Niestety, mimo opinii – w pełni zresztą zasłużonej – samochodu-czołgu, „beczka” również potrafi się poddać. Co prawda robi to jakiś milion kilometrów później, niż każdy samochód wyprodukowany po 1985 roku, ale jednak. I co ciekawe głównym powodem awarii jest najczęściej jej ponadprzeciętna wytrzymałość. Bo choć statystycznie pierwsza poważna naprawa Mercedesa W123 wypadała dopiero po przejechaniu 800 tys. km i 90 procent egzemplarzy, szczególnie diesli, ma już za sobą minimum 3 razy więcej, to nieserwisowanie W123 prędzej czy później odbija się czkawką.
Darmowe Sprawdzenie VIN
Sprawdź wypadkową przeszłość pojazdu
Właściciele wykorzystują bowiem niezawodność „beczek”. Mówi się, że jak coś się zaczyna tłuc w zawieszeniu, to znak, że można jeszcze pojeździć 100 tys. km. Można, tylko po co? Jeżdżąc dalej dochodzi do kolejnych „małych” awarii, a ich późniejsza kumulacja powoduje, że nawet tak wytrzymały samochód staje się ledwo jeżdżącą ruiną. W123 niszczy więc własna legenda. Ale zadbany W123 do dziś potrafi przenieść obcowanie z samochodem w stan uzależnienia. Wiem, bo sam byłem właścicielem W123 2.3 na gaźniku Stromberga z 1978 roku. Nigdy nie zapomnę tych wrażeń. Jazda „beczką” to jak podróżowanie po drogach na najwygodniejszej salonowej kanapie. W123 płynie, uspokaja i daje wytchnienie, a za jego kierownicą można oddać się mantrze. Upływu 29 lat od końca produkcji po prostu nie czuć – no chyba, że wizualnie.

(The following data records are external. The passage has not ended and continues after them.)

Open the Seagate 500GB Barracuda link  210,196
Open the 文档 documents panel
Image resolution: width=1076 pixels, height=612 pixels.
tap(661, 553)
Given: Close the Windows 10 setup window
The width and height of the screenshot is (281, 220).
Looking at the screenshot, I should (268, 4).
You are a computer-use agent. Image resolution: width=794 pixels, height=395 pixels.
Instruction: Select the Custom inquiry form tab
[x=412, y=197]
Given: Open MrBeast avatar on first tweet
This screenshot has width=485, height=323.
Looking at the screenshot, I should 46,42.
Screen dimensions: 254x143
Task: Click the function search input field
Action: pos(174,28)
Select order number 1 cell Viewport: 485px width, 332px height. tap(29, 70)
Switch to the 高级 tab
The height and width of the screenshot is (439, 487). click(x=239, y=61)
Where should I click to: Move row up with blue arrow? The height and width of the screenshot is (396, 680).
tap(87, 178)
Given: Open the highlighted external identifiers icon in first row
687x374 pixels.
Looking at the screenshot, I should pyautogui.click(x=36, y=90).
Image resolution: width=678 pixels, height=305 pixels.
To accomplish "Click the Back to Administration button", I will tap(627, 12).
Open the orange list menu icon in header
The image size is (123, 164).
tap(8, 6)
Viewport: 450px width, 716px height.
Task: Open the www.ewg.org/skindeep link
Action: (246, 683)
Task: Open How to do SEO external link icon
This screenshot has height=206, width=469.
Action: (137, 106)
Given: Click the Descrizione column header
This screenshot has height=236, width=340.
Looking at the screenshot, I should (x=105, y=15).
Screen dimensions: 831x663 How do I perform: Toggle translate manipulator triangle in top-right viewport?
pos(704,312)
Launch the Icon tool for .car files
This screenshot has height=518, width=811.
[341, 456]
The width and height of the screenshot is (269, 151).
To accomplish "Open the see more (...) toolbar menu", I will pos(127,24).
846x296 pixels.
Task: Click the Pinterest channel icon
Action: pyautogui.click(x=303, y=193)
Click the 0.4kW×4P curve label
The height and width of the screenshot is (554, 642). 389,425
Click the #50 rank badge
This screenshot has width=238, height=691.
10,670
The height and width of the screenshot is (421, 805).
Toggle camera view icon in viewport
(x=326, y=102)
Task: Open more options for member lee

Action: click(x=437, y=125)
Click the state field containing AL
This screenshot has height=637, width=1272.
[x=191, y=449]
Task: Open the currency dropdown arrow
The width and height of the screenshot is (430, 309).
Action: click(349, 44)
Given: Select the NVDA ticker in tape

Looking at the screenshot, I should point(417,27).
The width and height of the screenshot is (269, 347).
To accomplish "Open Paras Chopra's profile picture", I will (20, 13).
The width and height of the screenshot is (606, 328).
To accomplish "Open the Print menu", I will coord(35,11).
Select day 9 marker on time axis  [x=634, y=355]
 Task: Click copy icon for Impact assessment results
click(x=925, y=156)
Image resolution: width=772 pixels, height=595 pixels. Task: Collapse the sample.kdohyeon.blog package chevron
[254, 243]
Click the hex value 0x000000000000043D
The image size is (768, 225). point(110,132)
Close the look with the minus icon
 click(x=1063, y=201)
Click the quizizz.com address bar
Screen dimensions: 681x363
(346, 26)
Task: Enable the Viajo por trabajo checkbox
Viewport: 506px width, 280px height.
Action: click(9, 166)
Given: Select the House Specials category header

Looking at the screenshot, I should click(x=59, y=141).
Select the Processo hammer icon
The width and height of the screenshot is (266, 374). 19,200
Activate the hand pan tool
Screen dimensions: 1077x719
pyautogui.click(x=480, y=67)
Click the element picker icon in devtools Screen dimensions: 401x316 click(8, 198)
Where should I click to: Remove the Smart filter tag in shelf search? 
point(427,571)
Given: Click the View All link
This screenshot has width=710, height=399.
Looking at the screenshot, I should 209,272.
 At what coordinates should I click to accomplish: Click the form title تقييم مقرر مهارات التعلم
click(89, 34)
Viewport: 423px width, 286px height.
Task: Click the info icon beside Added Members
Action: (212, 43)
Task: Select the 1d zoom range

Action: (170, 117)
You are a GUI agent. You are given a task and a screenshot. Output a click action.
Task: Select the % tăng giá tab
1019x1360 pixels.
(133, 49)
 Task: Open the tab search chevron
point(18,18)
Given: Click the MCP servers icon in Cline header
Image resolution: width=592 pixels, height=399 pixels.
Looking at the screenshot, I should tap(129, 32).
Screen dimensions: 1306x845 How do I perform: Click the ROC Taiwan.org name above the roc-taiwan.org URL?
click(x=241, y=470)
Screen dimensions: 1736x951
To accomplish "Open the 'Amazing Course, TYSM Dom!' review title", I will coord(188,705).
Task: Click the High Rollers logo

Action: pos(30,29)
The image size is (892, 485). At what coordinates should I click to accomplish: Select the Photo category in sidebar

Choć Mercedesa W123 pokazano światu w 1976 roku – był następcą modelu MB/8 zwanego inaczej W114 lub W115 (w zależności od silników) – producentowi ze Stuttgartu udała się trudna sztuka. Zbudował bowiem auto na lata, a gdy zrozumieli to ówcześni właściciele, firma o mały włos nie zbankrutowała. „Beczek” po prostu nie było sensu wymieniać na nowszy model. I mimo, że to klasowy „kanciak” z mnóstwem chromu, prawdziwego drewna (od II serii), o posturze dinozaura, uroda tych samochodów nie podlega dyskusji. Są ponadczasowo piękne!
W czasach, gdy z polskich fabryk wyjeżdżały wcale jeszcze nie tak mocno przestarzałe Fiaty 125p, W123 był autem przyszłości. Mógł mieć na pokładzie m.in. wspomaganie kierownicy, elektryczne szyby, klimatyzację, a w końcowej fazie produkcji nawet ABS. Pod maskami znajdował się zarówno spory wybór diesli o mocach od 55 do 125 (trzylitrowa turbodoładowana wersja amerykańska), jak i benzyn – najmocniejsza z nich o pojemności 2.8 litra produkowała stado 185 KM (w wersji z wtryskiem). Było więc w czym wybierać. Dziś zdecydowanie łatwiej znaleźć zadbaną benzynę, ale warunkiem musi być brak instalacji LPG. Zarówno gaźnik, który na gazie nie ma smarowania, jak i wtrysk po prostu gazu pod znaczkiem Mercedesa nie lubią. Rynek zresztą nie jest przebogaty w oferty. Aktualnie znajdziemy na allegro.pl około 30 egzemplarzy tego modelu.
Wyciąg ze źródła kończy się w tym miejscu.